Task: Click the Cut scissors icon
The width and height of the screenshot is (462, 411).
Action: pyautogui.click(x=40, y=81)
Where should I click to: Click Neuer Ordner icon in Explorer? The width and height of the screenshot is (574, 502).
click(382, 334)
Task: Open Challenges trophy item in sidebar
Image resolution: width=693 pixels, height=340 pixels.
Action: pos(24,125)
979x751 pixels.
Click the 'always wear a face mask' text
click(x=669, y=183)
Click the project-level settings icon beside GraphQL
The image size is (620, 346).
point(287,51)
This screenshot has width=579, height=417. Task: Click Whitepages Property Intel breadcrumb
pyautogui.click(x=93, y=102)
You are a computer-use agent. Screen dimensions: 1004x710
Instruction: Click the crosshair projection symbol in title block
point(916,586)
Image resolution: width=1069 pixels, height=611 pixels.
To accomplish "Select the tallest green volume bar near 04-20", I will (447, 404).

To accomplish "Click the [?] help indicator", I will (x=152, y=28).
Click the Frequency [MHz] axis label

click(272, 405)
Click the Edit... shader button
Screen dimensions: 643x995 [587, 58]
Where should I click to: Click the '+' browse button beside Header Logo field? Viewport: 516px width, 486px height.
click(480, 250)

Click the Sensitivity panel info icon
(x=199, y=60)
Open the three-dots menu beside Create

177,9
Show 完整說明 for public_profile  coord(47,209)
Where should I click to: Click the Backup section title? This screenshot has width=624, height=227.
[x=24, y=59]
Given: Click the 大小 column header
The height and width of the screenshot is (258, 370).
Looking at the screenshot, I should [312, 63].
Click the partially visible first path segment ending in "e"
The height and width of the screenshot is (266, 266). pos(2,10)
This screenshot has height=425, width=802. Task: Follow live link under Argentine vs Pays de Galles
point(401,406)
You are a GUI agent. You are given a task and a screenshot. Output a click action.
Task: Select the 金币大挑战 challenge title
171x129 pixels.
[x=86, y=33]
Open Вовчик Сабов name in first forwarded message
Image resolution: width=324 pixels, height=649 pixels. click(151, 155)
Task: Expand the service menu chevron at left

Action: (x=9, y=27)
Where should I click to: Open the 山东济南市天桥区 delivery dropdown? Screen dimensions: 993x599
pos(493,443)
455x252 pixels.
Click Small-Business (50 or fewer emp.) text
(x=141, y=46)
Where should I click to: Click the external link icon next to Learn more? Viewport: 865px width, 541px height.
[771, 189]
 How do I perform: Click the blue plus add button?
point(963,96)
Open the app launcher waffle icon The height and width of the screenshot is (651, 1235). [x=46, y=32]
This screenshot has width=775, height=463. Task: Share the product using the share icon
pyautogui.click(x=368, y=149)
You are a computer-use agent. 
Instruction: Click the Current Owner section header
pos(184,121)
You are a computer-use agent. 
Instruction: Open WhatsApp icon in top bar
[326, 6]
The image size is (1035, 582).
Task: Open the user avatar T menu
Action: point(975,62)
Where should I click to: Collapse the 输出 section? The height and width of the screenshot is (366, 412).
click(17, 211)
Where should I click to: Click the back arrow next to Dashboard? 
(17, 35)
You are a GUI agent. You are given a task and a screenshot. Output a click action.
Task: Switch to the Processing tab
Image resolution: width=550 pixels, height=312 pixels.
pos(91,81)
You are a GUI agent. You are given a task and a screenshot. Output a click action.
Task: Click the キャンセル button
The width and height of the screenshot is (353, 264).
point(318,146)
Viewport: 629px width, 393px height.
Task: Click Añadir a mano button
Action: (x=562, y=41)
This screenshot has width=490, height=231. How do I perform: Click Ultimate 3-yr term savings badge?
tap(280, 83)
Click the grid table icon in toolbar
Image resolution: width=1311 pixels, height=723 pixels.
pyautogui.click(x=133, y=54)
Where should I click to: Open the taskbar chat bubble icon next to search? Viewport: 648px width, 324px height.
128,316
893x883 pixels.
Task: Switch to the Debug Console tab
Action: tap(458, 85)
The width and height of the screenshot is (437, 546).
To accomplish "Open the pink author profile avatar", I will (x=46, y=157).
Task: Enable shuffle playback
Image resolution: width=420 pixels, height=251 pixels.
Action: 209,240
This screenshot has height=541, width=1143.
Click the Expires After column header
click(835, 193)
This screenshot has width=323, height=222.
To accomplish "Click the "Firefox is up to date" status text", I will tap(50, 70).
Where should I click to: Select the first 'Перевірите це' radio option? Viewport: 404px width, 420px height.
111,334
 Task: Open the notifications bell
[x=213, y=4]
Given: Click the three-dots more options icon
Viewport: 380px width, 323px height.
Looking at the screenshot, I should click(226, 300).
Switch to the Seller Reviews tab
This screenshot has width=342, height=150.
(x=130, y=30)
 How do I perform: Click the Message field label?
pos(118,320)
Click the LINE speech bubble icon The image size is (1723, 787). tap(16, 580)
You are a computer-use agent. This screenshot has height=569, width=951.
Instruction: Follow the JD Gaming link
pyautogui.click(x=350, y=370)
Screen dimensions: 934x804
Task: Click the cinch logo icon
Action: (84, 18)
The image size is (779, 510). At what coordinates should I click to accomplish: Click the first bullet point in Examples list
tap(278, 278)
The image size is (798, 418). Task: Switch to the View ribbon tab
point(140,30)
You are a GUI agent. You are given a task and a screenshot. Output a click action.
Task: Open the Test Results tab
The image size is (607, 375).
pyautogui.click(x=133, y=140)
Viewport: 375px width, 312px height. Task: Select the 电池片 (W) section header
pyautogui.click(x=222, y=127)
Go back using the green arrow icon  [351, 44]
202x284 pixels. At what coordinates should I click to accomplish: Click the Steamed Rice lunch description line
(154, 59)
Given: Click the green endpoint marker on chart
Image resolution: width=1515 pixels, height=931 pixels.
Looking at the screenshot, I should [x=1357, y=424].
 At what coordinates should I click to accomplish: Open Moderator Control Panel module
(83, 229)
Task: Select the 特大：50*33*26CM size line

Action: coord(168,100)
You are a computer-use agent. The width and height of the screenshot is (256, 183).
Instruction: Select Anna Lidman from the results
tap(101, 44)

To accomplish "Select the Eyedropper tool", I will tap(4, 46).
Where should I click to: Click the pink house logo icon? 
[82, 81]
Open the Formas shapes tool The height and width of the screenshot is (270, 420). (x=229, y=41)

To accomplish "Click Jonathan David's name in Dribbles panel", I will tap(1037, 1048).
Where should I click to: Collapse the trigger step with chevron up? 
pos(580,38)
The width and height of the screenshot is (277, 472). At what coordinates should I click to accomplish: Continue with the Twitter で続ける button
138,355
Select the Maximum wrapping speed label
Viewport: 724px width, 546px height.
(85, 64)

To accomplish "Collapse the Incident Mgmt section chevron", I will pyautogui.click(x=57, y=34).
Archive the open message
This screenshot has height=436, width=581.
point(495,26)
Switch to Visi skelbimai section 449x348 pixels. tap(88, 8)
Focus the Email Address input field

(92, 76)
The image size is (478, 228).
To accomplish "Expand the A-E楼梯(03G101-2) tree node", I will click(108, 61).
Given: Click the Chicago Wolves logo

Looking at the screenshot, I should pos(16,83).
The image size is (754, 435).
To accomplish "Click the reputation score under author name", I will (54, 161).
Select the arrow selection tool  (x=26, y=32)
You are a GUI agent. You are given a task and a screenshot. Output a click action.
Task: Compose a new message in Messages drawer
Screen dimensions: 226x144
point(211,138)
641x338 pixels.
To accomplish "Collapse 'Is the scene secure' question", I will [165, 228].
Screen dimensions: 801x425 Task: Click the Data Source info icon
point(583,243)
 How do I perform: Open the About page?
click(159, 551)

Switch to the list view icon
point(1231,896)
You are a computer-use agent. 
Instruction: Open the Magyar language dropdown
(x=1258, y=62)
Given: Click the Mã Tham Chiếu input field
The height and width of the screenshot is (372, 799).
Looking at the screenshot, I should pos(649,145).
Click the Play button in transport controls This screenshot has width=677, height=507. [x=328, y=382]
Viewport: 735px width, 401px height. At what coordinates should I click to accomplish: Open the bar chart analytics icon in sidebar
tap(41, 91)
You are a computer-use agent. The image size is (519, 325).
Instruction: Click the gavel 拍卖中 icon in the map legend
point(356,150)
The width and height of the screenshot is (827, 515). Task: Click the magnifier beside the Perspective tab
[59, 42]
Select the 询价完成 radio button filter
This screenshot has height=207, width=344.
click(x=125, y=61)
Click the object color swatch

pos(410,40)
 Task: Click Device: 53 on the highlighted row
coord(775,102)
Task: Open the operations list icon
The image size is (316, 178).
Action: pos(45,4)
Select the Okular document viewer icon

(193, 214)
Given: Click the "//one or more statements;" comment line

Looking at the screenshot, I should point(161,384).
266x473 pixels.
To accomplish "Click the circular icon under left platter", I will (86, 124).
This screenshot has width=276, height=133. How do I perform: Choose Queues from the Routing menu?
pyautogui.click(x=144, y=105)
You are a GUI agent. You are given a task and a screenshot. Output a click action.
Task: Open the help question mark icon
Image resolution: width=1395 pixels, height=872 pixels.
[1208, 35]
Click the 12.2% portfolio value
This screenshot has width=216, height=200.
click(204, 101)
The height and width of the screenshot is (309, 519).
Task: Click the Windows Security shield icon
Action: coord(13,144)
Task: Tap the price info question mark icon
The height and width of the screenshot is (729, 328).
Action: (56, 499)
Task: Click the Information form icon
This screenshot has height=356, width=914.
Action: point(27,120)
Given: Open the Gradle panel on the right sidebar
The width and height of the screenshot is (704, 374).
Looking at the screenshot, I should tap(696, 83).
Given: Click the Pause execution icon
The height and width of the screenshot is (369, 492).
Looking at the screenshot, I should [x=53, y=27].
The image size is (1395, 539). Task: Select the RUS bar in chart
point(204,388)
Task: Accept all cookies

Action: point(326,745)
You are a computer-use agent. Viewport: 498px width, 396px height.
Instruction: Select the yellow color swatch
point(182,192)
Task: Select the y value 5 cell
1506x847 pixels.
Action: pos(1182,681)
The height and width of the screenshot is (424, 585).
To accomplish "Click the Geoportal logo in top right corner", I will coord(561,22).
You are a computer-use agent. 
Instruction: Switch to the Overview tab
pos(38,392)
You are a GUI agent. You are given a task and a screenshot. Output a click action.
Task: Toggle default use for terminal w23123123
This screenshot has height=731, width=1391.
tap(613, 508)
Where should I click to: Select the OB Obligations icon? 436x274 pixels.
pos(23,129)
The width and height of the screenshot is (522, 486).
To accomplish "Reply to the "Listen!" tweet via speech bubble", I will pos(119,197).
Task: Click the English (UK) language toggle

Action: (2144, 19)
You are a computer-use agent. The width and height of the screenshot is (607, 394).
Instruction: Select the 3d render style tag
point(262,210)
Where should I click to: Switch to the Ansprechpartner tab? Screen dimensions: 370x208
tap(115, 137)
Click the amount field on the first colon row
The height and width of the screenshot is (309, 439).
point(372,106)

Exercise description. An exact, complete copy of the lines above from the one with "How do I perform: Open the About page?" through the one with "Given: Click the Mã Tham Chiếu input field" is the whole answer.

Your solution.
 How do I perform: Open the About page?
click(159, 551)

Switch to the list view icon
point(1231,896)
You are a computer-use agent. 
Instruction: Open the Magyar language dropdown
(x=1258, y=62)
Given: Click the Mã Tham Chiếu input field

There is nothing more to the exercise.